E' una ricerca, memoriale che si carica di valori ermeneutici perché non si dimentica di nulla e nessuno.
ANTONIETTA POTENTE non è solo impegno religioso, sociale, militanza ma è soprattutto passione e determinazione delle idee e forza di battersi per esse.
Intellettuale vivace ed anticonformista è una testimone attenta e sensibile di questo tempo, scrutatrice profonda , scrittrice carismatica, assolutamente padrona del suo mestiere .
Una personalità caleidoscopica in una donna ironica, coraggiosa generosa appassionata .

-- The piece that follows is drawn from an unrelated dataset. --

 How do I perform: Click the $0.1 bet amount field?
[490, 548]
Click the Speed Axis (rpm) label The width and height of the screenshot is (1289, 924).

Conformemente al suo carisma di suora domenicana è anche un oratrice che conquista non solo per i contenuti ma anche e soprattutto per i modi garbati ma mai addomesticati.
Una voce forte che si confronta con il mondo e che il mondo ama ascoltare per la sua capacità di porsi accanto alle cose senza invaderle o pretenderle, di rotolare la storia, la politica, la stessa religione, componendola e ricostruendola con disincanto e libertà intellettuale coltivando il diritto di non associare la verità ad una sola fonte.
Non si può con lei ed attraverso di lei non partecipare al gusto di vedere e di capire la storia.
Donna trasparente, alchemica capace di trattare le questioni socio politiche religiose e antropologiche con una concretezza che non è pragmatismo ma semplice adesione alla realtà scavata nei solchi della vita, in lotte silenti ma tenaci e durature.
Ci piace a questo proposito ricordare la sua militanza ed il suo impegno civile mai reiterato, nemmeno nei momenti più difficili quando a Cochabamba i più forti volevano monopolizzare l'acqua, scatenando una guerra per questa linfa blu, che è stata poi grazie anche ad ANTONIETTA riconsegnata al popolo non solo come bene prezioso ma anche come diritto.
E proprio come acqua ANTONIETTA POTENTE senza margini si disperde, irriga, fertilizza libera la forza vegetativa che c'è in ognuno di noi
Alla sua vita … concreta e dura …a volte polverosa, non detrae il sogno e ci sprona ad assecondarlo riconoscendo in esso una grande responsabilità un impegno una propensione che supera ogni banalità.
Il suo talento è la sua libertà ed è anche un po' la nostra.